North Macedonia has been a candidate for EU membership for 17 years. The country received the green light to begin accession talks in 2020, but no date for the start of the negotiations has been set.

Bulgaria has used its power as an EU member to block North Macedonia’s membership.

Political tensions in North Macedonia have been on the rise with violent nightly protests since French President Emmanuel Macron announced at the NATO summit in Madrid that he believed “a compromise solution” had been achieved.

Macron’s proposal envisages concessions from both sides. The government in Skopje would commit to changing its constitution to recognize a Bulgarian minority, protect minority rights and banish hate speech, as Bulgaria, an EU member since 2007, has demanded.

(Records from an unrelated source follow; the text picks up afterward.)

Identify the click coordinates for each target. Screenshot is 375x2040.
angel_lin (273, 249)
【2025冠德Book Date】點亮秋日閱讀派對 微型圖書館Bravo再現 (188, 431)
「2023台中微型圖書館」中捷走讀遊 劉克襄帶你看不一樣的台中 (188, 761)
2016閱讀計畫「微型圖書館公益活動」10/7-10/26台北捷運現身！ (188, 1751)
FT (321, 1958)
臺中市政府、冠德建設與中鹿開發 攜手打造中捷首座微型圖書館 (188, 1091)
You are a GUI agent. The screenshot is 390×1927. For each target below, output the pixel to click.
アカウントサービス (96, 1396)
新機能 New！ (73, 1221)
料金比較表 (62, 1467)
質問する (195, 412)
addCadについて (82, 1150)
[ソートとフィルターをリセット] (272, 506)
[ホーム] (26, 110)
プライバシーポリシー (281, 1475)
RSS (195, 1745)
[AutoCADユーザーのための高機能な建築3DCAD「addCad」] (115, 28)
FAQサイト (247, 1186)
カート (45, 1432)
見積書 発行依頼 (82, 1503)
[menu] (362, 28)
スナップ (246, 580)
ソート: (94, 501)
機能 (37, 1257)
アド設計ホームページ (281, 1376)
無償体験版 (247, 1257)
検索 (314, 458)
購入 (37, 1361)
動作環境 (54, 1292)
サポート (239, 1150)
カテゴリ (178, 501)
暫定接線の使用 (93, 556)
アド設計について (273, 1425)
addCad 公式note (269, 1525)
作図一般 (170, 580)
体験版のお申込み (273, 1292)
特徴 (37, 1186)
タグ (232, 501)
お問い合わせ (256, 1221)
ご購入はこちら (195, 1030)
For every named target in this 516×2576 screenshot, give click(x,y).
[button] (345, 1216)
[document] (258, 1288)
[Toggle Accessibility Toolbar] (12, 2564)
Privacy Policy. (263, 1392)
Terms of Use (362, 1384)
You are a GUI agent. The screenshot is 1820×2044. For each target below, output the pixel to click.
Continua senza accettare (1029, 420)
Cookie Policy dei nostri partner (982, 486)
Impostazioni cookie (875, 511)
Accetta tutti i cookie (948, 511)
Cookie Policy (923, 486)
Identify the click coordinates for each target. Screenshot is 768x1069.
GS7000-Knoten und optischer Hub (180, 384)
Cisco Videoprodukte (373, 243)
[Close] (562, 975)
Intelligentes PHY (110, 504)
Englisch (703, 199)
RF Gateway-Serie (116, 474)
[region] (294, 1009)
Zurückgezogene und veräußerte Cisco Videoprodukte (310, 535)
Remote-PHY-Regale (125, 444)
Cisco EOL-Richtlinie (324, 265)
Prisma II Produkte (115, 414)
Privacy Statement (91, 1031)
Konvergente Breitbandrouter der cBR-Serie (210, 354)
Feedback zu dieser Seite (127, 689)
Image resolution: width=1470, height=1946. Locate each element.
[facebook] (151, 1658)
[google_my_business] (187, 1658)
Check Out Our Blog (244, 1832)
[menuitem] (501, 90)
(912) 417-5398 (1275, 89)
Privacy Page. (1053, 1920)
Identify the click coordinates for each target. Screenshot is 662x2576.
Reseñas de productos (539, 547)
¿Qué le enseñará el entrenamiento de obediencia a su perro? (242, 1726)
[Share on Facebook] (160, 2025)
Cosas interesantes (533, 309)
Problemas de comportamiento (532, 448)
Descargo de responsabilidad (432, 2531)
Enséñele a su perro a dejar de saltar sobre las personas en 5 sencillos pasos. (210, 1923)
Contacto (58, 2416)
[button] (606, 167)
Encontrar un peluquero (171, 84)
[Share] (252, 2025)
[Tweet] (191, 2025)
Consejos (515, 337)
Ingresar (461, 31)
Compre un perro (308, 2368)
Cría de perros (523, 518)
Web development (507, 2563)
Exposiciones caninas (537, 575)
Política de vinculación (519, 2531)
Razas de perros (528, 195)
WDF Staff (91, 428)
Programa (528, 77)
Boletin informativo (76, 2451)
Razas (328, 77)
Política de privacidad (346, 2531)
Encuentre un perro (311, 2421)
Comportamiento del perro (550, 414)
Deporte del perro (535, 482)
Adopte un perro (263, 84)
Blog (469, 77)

The French leader stressed the proposal doesn’t question the official existence of a Macedonian language, but he noted that, like all deals, it “rests on compromises and on a balance.”

In North Macedonia, both President Stevo Pendarovski and the government of Prime Minister Dimitar Kovacevski backed the proposal as a reasonable compromise. Accepting it “will be neither a historic triumph, as one camp would call it, nor a historic failure or debacle, as those in the other camp say,” Pendarovski said.

The government has stressed the proposal does not endanger national interests or identity. But the center-right main opposition party, the VMRO-DPMNE, as well as others, disagree, saying the deal favors Bulgarian demands that question North Macedonia’s history, language, identity, culture and heritage.

In Bulgaria, Prime Minister Kiril Petkov’s centrist government was toppled in a no-confidence vote on June 22. A junior governing partner quit the fragile four-party coalition, describing Petkov’s willingness to lift the veto of North Macedonia as a “national betrayal.”

Bulgaria has accepted the French proposal, which now requires the backing of North Macedonia’s parliament. A plenary session has not been scheduled yet.